(Records Opens)

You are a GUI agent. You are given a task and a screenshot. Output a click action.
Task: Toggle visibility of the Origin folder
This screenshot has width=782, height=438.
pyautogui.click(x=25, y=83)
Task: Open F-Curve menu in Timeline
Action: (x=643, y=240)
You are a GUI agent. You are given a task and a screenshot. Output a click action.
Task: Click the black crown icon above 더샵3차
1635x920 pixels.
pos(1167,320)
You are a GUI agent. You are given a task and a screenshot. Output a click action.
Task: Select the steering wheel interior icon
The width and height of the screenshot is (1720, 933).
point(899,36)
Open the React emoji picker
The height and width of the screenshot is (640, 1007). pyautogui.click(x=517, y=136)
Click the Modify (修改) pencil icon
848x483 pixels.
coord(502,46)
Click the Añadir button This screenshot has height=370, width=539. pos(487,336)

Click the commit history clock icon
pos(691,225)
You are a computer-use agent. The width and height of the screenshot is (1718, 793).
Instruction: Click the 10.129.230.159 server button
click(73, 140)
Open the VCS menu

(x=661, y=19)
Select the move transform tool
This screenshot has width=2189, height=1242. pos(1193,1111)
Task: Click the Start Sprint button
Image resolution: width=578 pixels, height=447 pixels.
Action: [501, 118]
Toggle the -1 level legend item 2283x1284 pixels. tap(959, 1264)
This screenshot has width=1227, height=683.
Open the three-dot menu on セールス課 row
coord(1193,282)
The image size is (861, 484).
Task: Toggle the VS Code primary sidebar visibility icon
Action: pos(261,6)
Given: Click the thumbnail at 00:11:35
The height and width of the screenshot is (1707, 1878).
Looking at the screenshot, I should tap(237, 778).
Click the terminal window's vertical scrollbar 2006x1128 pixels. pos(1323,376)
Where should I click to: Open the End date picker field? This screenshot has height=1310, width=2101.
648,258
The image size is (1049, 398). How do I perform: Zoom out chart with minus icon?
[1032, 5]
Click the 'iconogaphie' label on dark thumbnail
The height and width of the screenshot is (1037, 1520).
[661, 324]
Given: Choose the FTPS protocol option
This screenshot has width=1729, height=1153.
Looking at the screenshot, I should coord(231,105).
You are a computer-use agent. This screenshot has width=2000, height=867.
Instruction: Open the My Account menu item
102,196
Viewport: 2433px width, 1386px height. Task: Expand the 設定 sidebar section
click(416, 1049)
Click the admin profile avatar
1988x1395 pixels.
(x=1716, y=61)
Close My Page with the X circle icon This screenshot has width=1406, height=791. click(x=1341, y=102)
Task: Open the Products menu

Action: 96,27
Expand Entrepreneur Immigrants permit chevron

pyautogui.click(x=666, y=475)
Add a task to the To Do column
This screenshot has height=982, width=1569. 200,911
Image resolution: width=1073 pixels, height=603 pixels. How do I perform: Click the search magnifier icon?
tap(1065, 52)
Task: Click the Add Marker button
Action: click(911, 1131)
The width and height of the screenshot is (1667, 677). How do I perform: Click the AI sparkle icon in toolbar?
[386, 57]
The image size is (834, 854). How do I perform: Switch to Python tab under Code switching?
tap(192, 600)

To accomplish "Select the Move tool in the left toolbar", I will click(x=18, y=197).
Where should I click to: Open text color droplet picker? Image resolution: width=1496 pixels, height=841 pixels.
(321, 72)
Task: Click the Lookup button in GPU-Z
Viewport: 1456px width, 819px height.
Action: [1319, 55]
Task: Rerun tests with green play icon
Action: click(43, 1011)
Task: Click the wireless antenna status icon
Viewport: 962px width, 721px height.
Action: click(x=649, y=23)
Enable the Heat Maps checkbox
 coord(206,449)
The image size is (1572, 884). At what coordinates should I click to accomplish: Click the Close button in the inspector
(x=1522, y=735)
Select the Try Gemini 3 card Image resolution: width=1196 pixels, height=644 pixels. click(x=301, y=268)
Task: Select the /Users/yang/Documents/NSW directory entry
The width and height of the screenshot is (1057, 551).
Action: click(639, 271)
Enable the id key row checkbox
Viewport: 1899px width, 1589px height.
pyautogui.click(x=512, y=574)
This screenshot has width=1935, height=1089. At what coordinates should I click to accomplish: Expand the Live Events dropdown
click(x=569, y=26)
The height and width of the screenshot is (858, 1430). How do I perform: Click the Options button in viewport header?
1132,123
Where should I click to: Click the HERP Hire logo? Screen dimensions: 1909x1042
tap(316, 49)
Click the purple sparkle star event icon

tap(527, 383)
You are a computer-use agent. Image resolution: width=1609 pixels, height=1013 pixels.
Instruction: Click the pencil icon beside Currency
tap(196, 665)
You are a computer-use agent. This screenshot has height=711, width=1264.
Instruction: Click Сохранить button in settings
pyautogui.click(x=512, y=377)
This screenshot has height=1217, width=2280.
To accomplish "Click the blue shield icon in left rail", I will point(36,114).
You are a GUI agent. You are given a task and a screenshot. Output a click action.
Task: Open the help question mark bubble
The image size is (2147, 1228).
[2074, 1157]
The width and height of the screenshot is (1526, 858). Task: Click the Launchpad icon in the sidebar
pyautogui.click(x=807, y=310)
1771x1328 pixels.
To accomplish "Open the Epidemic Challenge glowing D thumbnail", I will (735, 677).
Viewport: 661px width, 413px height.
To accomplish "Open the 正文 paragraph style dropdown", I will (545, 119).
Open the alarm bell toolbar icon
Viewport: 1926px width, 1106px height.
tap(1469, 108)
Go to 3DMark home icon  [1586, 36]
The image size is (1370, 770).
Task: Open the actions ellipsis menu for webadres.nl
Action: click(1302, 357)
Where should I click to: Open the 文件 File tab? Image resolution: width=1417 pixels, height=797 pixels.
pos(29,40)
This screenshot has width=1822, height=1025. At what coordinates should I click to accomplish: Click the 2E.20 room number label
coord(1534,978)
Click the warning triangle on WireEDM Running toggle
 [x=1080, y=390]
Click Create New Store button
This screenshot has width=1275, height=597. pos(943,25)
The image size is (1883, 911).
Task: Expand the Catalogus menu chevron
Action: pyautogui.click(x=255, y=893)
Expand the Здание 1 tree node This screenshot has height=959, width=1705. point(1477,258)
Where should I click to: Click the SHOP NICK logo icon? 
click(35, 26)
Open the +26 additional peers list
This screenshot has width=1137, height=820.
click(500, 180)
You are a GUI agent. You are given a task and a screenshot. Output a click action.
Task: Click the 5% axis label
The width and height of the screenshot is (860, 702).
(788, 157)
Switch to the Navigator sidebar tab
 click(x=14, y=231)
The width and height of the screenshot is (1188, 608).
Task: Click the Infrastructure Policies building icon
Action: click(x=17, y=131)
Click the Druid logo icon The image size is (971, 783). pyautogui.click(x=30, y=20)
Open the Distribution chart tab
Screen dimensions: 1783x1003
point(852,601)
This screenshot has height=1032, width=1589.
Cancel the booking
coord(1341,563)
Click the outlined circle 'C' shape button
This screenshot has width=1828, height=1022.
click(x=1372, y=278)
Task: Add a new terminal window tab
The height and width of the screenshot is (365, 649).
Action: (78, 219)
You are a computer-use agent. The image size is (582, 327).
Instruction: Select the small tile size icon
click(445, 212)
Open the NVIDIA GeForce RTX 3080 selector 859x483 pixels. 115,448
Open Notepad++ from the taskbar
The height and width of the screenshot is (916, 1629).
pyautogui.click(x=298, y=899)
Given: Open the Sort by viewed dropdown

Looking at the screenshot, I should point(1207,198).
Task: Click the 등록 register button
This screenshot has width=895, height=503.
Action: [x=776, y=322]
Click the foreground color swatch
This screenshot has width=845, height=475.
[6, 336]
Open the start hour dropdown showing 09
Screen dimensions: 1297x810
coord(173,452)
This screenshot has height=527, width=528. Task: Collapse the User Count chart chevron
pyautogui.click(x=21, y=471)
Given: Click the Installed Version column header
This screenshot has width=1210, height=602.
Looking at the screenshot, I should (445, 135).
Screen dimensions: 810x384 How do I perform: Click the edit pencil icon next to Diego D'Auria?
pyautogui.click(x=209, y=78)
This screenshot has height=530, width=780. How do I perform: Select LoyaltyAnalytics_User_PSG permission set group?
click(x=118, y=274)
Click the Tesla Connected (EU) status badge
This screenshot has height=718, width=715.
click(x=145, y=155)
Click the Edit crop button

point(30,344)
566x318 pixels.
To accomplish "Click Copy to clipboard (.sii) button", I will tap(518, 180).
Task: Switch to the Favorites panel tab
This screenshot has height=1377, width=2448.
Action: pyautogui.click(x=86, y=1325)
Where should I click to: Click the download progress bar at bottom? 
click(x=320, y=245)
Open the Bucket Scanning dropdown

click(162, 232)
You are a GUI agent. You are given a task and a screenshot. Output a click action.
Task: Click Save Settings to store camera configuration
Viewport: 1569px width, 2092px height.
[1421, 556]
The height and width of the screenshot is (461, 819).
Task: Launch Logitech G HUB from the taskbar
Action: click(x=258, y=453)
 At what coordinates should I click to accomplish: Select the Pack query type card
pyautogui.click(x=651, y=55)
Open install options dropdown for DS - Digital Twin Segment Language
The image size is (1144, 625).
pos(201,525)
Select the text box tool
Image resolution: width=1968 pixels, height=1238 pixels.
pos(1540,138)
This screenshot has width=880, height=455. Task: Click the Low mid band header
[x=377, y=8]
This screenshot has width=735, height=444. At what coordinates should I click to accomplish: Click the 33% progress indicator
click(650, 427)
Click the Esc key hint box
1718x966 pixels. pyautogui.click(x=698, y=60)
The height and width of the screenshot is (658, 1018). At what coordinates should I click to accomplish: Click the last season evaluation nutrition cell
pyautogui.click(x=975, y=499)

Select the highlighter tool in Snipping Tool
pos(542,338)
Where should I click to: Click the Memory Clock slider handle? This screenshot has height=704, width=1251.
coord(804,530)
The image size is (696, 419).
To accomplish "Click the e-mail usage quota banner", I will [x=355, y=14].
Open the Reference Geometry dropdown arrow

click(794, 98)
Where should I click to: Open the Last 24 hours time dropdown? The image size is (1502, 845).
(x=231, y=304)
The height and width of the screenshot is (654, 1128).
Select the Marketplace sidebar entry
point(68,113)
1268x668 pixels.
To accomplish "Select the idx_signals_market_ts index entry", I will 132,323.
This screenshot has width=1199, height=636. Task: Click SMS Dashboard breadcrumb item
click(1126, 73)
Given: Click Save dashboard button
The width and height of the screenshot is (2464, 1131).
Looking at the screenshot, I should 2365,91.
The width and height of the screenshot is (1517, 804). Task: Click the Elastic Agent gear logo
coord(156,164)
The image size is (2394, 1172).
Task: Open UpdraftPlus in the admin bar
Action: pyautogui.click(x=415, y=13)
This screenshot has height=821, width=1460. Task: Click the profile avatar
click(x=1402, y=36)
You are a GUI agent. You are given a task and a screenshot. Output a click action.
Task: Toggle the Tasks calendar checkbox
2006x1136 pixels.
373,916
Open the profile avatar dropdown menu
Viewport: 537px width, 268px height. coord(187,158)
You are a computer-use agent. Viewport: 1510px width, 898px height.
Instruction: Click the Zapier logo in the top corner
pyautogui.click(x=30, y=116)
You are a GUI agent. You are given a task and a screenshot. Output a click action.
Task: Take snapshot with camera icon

(Records Closes)

**What needs to be done**: Find the string "window" in the entries above and return each line that holds it.

**Solution to this task**:
Click the terminal window's vertical scrollbar 2006x1128 pixels. pos(1323,376)
Task: Add a new terminal window tab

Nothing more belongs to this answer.